Activity: Find the line containing "Click the AI sparkle icon". Retype it and every later line of the records exactly, leaving out pictures.

____ Entries supplied

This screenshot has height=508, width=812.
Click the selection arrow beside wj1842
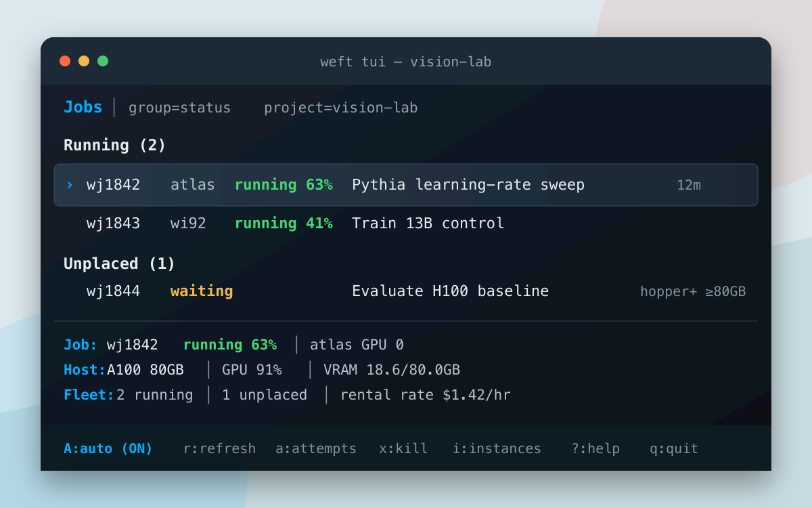69,185
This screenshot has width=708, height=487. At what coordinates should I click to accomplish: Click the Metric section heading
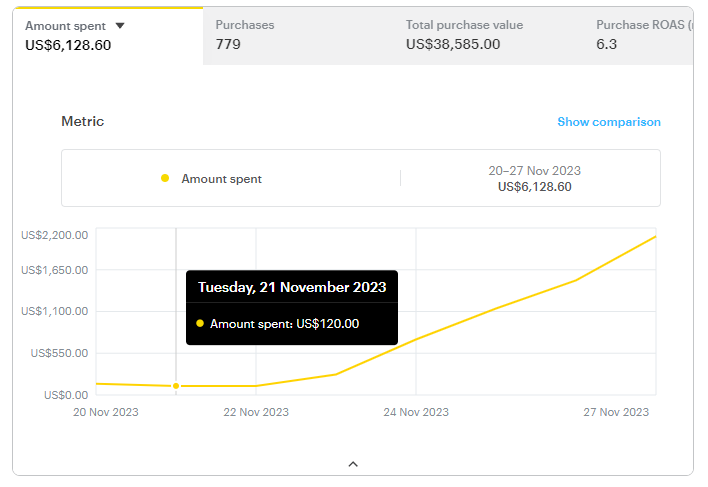[x=83, y=122]
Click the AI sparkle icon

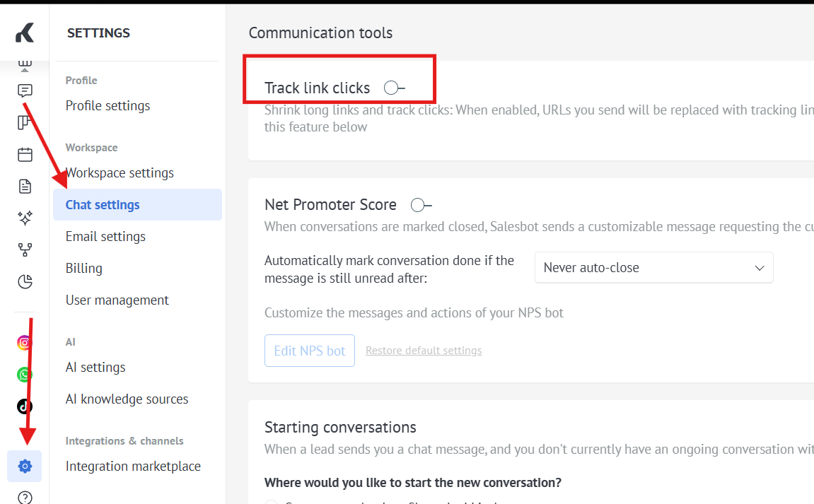pyautogui.click(x=25, y=218)
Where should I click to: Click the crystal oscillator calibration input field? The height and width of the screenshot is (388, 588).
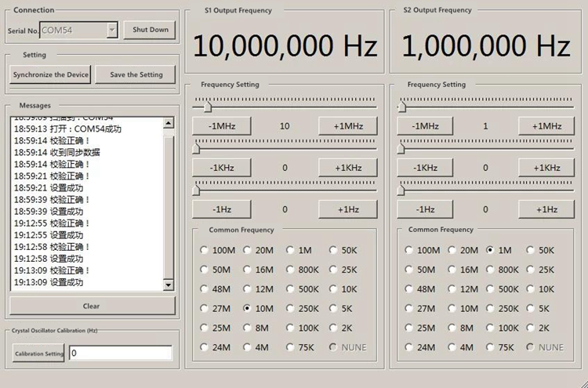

________

Reply to the exercise:
Click the AI sparkle icon

pyautogui.click(x=25, y=218)
Where should I click to: Click the crystal oscillator calibration input field? The height and width of the screenshot is (388, 588).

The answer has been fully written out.